He added the company is “also going stronger in the production of our own materials for plant nutrition.”
“So we’re coming up with a new division for this. We’re also increasing our production of foliage materials, like what I mentioned earlier, fillers, leaves [and] greens.”
Potpi’s production farms in Davao cover an area of approximately 18 hectares. The Malagos Farm is devoted to orchids and ornamental plant production situated at a 330-meter elevation. Its second farm is at a 750-meter elevation devoted for chrysanthemum and gerbera production, while its third farm is at a 1,100-meter elevation where the oriental lilies and lisianthus are grown.
In the case of orchid production process, “You plant them, you let them grow to a matured stage, you maintain the plants, and then once they start to flower, you keep on harvesting the flowers.”
“You might be harvesting from it anywhere from five years or more,” Puentespina explained. “Depending on the farmer, it’s either they will replant a new one or they will maintain the old one.”
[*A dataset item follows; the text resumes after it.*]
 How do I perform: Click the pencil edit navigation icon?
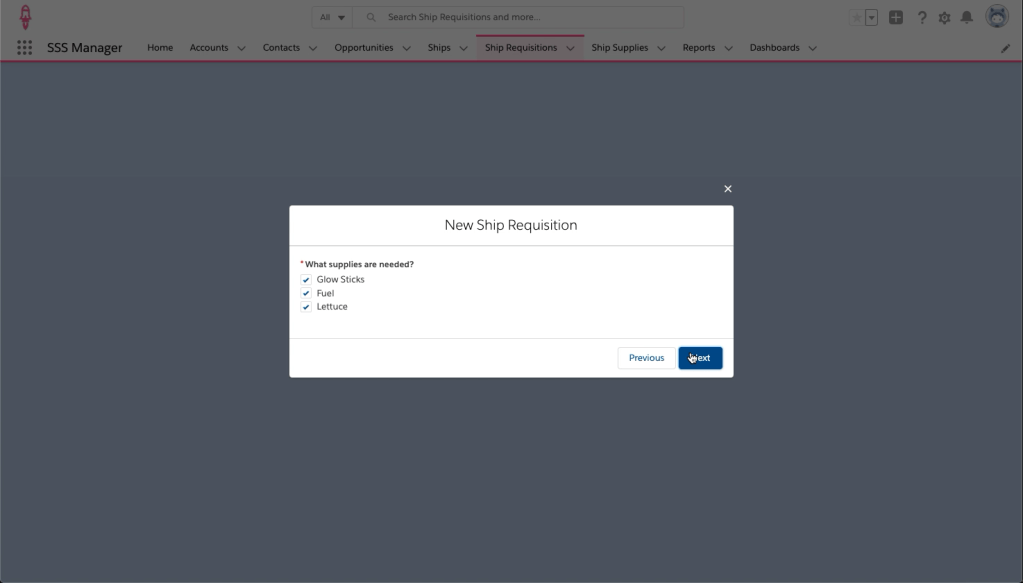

Chrysanthemum, on the other hand, is less laborious compared to orchid.
“It’s a fast-growing crop, meaning, you plant them and then after three months, you harvest them. And then, you repeat the cycle,” Puentespina said, “Therefore, you need to maintain the plantation of what we call the ‘mother plants’ because you need to harvest the cuttings, and you use cuttings to propagate the plants.”
BOTH Andaya and Puentespina acknowledge the youth remains the potential market for the cut-flower trade.
The PCFC’s main market, to note, is composed of males aged 24 to 39 years old. However, those above the age of 40 are more consistent when it comes to buying flowers, which Andaya attributes to their more relaxed lifestyle.
“What we want to tap is the millennial generation,” he said. “The buying capacity of the younger generation is higher than during my time. You cannot deny that there’s a big potential [in this] market, especially online.”
Young people interviewed by the BusinessMirror expressed varied statements on buying flowers.
Miguel Sunga, 20, for one, said he always buys flowers when wooing a member of the opposite sex.
“Sometimes [I buy flowers] when Valentine’s Day is near; usually when I just want to make someone feel special and remind them that they are loved.”
“The first time [my girlfriend] got flowers from me, I saw how much she appreciated it,” Matthew Alunan, an incoming senior at the University of the Philippines, said.
“With their increased purchasing capacity, [young people] are capable of growing the market,” Puentespina said. “I think flowers’ appeal is universal and I also think movements like the organic movement, which is appealing to millennials, would be the same with flowers—giving away flowers compared to artificial ones.”
Those that instantly experience these consumer and business decisions are people like Juanson.
For Juanson, the floriculture industry is neither only about the flower nor its cost.
He admits flowers cost more compared to food, so owners of small flower shops like his at the Dangwa Flower Market need to step up to promote their value-added proposition: flower arrangement.
“Kumikita ka sa bulaklak, kumikita ka rin sa pag-a-arrange,” Juanson said. “Kaya mas maganda ang pagbebenta ng bulaklak para sa amin [You earn from the flowers and also from arranging the flowers. That’s why, for me, selling flowers is a better proposition].”